Stephane Diss
J’ai une mauvaise mentalité mais je me soigne. La preuve: j’ai plaqué les genres vénaux dans lesquels j’ai prospéré parce que personne ne pensait qu’ils avaient besoin du suffixe « cinéma ». Bref, j’arrête la pub-indus, sacrifice dont seul mon banquier saurait apprécier le courage à sa juste valeur – et je me dis comme ça « faisons du cinéma ! » Et toc : j’incube mon premier projet documentaire que je tourne aussi sec dans les deux ans et six mois. C’est après que ça se gâte. Avant d’y retrouver mon latin, j’ai beaucoup tourné (en rond). Il faudra que le responsable de la chaîne me trépane pour que j’accouche de 19′. Aujourd’hui, si mon bébé est petit, il est bien formé et je ne désespère pas de le voir traverser l’écran tout seul, chose quasi-inespérée quand on sait la gravité de la trisomie qui l’accablait. D’ailleurs je prépare une nouvelle grossesse et je me surprends à rêver que… mais je m’égare. Tout ça pour dire que lors des journées portes ouvertes de l’hôpital Beaubourg, j’en ai vu plein de ces petits malformés. Spectateur impuissant, je suis resté à leur chevet dans les conditions les plus erratiques: stoïque dans les fauteuils spartiates des salles communes où ils s’entassaient sur les téléviseurs (mon petiot en vidéo était de ceux-là), serein dans les services luxueux dont le moelleux des fauteuils pouvait servir d’issue de secours au cas où le cauchemar s’égarerait sur l’écran.

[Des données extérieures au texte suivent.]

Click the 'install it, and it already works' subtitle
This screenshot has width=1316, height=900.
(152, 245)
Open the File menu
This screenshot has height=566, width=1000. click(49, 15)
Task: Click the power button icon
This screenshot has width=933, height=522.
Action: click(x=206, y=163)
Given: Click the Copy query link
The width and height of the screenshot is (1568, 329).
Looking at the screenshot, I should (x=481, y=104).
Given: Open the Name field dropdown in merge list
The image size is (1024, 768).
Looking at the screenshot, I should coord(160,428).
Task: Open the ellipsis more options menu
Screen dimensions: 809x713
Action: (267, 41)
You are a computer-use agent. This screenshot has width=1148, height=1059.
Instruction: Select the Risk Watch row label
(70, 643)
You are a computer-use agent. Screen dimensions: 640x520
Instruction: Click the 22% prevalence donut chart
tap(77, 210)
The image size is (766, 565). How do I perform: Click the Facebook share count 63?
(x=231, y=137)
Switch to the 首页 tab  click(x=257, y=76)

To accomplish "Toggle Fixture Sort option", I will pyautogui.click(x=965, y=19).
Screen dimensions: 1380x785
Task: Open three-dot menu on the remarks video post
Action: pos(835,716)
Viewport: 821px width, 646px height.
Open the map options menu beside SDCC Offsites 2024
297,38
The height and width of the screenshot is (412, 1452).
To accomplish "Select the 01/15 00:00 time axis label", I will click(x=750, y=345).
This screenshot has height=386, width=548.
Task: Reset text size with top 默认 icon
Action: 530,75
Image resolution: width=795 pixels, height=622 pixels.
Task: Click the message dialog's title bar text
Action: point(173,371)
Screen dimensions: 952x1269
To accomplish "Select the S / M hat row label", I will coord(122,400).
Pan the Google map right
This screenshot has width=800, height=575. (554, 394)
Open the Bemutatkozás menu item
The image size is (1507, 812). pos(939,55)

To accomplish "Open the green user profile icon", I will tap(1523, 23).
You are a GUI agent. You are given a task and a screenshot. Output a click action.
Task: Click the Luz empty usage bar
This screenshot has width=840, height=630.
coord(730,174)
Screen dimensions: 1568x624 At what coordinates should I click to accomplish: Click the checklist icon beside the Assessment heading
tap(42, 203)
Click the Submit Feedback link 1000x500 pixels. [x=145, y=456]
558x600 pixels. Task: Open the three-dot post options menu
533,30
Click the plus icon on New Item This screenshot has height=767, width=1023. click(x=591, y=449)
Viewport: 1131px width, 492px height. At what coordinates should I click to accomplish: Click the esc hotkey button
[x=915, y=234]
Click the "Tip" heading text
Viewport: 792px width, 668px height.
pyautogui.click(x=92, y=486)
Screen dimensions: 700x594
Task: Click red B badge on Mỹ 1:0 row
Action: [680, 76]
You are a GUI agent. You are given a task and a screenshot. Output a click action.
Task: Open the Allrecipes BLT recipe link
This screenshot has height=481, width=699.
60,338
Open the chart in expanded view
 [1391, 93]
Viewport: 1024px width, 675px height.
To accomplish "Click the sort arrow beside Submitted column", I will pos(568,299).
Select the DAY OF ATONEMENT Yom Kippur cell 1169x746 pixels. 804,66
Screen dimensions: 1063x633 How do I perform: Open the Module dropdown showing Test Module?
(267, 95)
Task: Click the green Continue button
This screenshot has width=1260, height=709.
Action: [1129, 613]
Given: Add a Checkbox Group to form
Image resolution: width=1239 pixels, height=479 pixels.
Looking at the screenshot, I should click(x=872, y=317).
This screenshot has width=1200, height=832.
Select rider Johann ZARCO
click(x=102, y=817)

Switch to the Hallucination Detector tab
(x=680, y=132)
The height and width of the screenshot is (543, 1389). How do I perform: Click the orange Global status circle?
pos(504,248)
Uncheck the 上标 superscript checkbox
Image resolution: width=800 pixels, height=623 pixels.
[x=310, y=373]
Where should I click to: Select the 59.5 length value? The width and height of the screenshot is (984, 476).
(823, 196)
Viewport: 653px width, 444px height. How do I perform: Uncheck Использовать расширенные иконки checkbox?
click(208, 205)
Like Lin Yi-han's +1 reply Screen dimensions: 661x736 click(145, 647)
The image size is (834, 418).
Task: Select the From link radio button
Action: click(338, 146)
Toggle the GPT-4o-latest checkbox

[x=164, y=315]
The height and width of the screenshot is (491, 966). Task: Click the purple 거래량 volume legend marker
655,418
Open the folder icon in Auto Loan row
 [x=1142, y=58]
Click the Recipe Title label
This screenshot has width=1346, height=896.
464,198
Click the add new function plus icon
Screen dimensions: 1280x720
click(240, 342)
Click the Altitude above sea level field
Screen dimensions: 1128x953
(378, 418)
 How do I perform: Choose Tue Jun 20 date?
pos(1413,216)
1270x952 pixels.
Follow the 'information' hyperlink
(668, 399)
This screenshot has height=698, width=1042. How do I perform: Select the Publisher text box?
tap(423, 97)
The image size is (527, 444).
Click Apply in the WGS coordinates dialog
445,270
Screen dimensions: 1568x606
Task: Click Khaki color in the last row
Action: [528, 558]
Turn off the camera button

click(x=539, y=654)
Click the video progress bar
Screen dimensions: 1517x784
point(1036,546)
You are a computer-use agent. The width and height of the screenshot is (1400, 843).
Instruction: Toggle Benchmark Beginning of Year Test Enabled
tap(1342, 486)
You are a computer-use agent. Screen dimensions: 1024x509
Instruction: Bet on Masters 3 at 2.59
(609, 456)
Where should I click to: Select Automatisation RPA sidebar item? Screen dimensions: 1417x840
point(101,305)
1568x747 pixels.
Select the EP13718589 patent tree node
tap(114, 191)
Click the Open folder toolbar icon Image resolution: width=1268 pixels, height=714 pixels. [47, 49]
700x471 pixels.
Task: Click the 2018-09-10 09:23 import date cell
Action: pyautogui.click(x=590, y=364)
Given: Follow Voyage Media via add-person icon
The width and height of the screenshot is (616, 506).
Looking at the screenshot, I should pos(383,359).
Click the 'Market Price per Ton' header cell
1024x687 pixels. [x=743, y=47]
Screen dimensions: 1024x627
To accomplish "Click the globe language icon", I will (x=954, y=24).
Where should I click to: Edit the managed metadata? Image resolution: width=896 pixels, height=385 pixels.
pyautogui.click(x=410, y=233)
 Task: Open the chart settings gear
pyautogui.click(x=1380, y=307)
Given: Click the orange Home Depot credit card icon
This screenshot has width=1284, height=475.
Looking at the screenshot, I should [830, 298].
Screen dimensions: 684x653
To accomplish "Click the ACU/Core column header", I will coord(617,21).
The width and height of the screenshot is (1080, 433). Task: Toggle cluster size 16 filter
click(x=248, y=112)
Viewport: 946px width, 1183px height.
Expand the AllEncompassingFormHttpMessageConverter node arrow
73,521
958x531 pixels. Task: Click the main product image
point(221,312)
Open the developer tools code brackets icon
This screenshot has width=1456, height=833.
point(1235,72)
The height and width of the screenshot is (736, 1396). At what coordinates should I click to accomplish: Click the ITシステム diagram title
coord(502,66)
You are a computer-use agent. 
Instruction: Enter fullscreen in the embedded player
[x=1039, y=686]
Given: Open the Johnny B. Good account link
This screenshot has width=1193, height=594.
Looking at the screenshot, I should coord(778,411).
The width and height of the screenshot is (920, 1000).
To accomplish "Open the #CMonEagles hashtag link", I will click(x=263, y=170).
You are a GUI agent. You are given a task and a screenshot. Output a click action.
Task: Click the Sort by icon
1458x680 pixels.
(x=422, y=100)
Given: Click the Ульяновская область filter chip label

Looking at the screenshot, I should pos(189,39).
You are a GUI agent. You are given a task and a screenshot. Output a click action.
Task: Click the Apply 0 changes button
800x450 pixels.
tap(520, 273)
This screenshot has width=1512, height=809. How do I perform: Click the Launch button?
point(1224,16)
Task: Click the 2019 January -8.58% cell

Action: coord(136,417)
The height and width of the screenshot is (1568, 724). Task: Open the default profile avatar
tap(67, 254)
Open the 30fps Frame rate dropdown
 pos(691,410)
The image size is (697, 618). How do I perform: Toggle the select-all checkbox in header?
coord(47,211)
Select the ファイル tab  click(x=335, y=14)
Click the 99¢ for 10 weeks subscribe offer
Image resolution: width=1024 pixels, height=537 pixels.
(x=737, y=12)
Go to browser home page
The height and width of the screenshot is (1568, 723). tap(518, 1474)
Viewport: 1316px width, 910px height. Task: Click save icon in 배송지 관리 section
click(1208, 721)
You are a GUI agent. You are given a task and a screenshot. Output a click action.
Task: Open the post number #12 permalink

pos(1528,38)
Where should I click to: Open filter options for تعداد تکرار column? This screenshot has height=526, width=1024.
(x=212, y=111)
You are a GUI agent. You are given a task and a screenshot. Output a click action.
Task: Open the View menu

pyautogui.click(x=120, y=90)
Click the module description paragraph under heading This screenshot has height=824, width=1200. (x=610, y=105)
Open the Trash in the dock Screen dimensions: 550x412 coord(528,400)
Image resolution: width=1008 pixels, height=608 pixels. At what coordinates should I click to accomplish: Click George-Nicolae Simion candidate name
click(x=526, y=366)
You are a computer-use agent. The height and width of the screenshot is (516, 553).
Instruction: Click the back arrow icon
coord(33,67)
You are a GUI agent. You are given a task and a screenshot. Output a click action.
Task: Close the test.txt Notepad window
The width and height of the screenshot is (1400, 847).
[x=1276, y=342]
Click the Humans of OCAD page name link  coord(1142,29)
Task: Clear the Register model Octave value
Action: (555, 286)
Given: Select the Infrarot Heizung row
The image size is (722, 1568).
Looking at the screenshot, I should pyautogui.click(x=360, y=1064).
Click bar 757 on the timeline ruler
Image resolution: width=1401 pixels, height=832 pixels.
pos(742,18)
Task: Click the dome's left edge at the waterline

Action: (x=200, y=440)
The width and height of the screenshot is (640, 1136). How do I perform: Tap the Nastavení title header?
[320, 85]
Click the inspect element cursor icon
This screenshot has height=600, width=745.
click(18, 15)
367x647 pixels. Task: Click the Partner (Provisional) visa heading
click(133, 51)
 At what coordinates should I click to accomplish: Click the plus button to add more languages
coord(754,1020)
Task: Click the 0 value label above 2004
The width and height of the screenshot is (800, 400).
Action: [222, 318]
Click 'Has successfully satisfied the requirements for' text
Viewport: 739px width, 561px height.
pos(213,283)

Quand soudain… Je jubile, je viens de trouver 500 m2 avenue Foch pour 250 F par trimestre : (Rassurez-vous, c’est une image). Un montage, un rythme, une ligne narrative, une dramaturgie, un univers sonore, des cadres, une écriture, une histoire. Une vision. Je me sens tout bizarre: je m’émotionne : au lieu qu’une voix off m’explique ce qu’on ne me montre pas, l’image me dit ce que les mots ne peuvent pas exprimer. A la place d’un cours (d’un devoir ?), on m’offre un film. Mais c’est bien sûr ! Ce truc, là sur la toile, c’est du cinéma ! Du vrai, du beau, du celui qu’on en parle si souvent mais qu’on voit si rarement 1. Trop tard ! Les couloirs ruminaient déjà leurs rumeurs: Entendu ici : « Malade, sans avenir… » Et là : « Tel SAMU : plus de fric donc plus de co-production… » C’est clair comme un écran au milieu d’une salle de projection : le documentaire se meurt. Va-t-on le débrancher ? Faudra-t-il que je retourne à mes activités vénales ? Non, pitié. Que faire ? Vite une idée ! Et si on profitait de l’absence de public pour l’achever sans témoins ? Avec l’argent économisé on pourrait supprimer le qualificatif « documentaire », avec la patience épargnée on regagnerait des spectateurs (et des banquiers). Je vous avais prévenu: quand on a une sale mentalité… Vive le cinéma ! (documentaire…)
Stephane Diss est l’auteur de Darshan, sélectionné dans le Panorama des films français.
- Pour les noms et les adresses de ces films – il y en avait quand même quelques- uns – je ne saurais trop vous encourager à relire le journal du festival : Frédéric Sabouraud répond brillamment à toutes les questions.